Palavras-chaves: Bruno Latour, T.S. Kuhn, Paul Feyerabend, sociologia da ciência, filosofia da ciência, ciência, tecnologia, experimento, translações, regras metodológicas, sociologia, laboratórios
Usando uma espécie de dinâmica cinematográfica, Latour analisa três momentos na história recente da ciência e da tecnologia:
1985: John Whittaker, no Instituto Pasteur, em Paris, analisa sequências de DNA e, com os dados, monta imagens tridimensionais da dupla hélice, com um computador Eclipse MV/8000.
1951: James Watson e Francis Crick procuram qual seria a estrutura da molécula de DNA, tentando várias hipóteses.
1980: Tom West, na empresa Data General, nos EUA, tenta pôr para funcionar um protótipo da máquina que viria a ser a Eclipse MV/8000.
Os exemplos são, bem de acordo com o subtítulo do livro, tirados tanto de contextos científicos como de tecnológicos. A distinção ciência/tecnologia ou ciência pura/ciência aplicada não interessa ao autor. Ele encontrará em todas essas atividades, doravante chamadas tecnocientíficas, similaridades que impedem qualquer distinção clara e útil.

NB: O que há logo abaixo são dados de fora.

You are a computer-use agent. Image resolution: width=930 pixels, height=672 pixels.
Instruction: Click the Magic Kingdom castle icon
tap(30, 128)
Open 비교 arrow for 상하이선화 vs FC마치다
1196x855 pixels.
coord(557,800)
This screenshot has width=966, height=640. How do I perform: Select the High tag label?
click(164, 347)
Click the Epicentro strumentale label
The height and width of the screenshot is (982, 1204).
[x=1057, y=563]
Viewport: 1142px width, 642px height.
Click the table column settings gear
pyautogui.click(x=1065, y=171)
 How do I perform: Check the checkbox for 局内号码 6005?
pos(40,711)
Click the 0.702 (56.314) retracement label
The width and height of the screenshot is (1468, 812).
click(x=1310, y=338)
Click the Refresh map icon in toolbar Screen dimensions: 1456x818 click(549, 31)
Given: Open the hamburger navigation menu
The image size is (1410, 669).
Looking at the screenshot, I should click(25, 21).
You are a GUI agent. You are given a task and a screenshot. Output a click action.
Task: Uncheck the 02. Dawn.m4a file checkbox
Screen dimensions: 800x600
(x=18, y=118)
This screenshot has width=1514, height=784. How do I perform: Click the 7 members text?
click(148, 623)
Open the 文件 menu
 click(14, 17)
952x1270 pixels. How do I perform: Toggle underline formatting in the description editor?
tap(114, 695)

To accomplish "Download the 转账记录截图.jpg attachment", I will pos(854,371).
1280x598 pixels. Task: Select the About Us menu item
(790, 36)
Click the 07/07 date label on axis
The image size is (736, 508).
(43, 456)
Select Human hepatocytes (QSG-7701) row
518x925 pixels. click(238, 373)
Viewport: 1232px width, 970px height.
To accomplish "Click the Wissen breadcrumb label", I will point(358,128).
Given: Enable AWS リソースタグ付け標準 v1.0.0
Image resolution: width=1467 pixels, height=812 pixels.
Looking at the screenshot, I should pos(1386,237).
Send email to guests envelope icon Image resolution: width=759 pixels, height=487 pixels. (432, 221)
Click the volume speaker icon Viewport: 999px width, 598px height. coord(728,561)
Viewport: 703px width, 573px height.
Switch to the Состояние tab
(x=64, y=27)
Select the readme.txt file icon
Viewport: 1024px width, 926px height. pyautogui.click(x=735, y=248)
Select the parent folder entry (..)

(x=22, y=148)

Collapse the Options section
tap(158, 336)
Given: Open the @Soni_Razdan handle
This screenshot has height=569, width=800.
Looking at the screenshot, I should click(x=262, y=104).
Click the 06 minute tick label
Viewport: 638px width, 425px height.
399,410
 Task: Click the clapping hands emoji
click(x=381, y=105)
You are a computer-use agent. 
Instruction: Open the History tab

O que mais importa é o conceito de caixa preta. Em 1985, tanto o caráter de dupla hélice do DNA como o funcionamento do Eclipse são caixas pretas. Ou seja, cabe seguir adiante e não reabrir tais caixas e examinar seu conteúdo. Em 1951, a estrutura do DNA era uma caixa aberta, que só o trabalho de Watson e Crick (evidentemente, depois de a comunidade científica estar devidamente convencida) viria a fechar. O mesmo vale para o trabalho de Tom West, em 1980.
É nessa introdução que Latour também apresenta a dupla face de Jano, o Jano científico. A face direita representa a ciência em construção e a esquerda, a ciência pronta. A face esquerda sempre dirá, sobre as atividades tecnocientíficas, sentenças que apelam para noções de "verdade", "realidade", "princípios", "rigor" etc. A face direita, que representa a ciência em construção, sempre falará de "convencimento", "decisão", "estratégia" etc. É que o apelo à verdade ou à realidade só pode ser feito, para Latour, depois que a realidade foi estabelecida e, portanto, falar dela passa a ser falar a verdade. Mas, antes disso, ou o mundo não existe (uma posição filosófica demais para o autor, que sempre evita o lamaçal dessas discussões) ou não temos meios de conhecê-lo e, assim, devemos tomar decisões no escuro. Depois de tomada a decisão (e, especialmente, se a decisão foi frutífera), diremos que tomamos o caminho da verdade. Mas isso, enfatizemos, é sempre dito a posteriori.
[Textos em azul são sugestões para discussão entre os alunos, diferente dos textos em preto, que têm caráter apenas informativo.]
"Quem é esse Jano?" é uma questiúncula interessante. É o cientista, o tecnólogo ou o estudioso da ciência? Dificilmente seria o tecnólogo, pouco preocupado com esse tipo de coisa. Latour afirma que é "a ciência". OK. Pois, embora estude C&T, reconhece que os tecnólogos não fazem esse discurso e que nem todo estudioso de ciência o segue. Assim, esse "a ciência" seria melhor entendido "os cientistas".
A noção de caixa preta é importante para diferenciar contexto e conteúdo. Em 1985, tanto a estrutura do DNA como o desempenho e confiabilidade do Eclipse são parte do contexto. O conteúdo mesmo da pesquisa não passa por ali, da mesma forma que, na seção de materiais e métodos de um paper sobre clonagem, o cientista não analisará a estrutura do DNA, discutirá que proteínas são feitas a partir de aminoácidos etc. Isso já é parte do contexto ou seja, saiu do foco de atenção e foi para o cenário, cedendo lugar para que outras questões desempenhem o papel principal. Mas, em algum outro ponto da história, essas peças de contexto não eram ainda caixas pretas. estudar como essas caixas se fecham, como são usadas quando fechadas e como podem ser eventualmente reabertas é o propósito do livro.
Latour nota que tanto West como Watson e Crick, no momento da descoberta (no momento em que a caixa preta está aberta) referem-se a seu objeto de estudo e às decisões que têm de tomar para seguir adiante em termos que pouco têm a ver com o discurso da ciência fechada (da história da ciência que é reescrita quando a caixa preta está fechada):
West: organograma, gosto, protocolar, burocrático, minimizar riscos. São as expressões que usa quando analisa um chip fabricado por um concorrente (p. 18).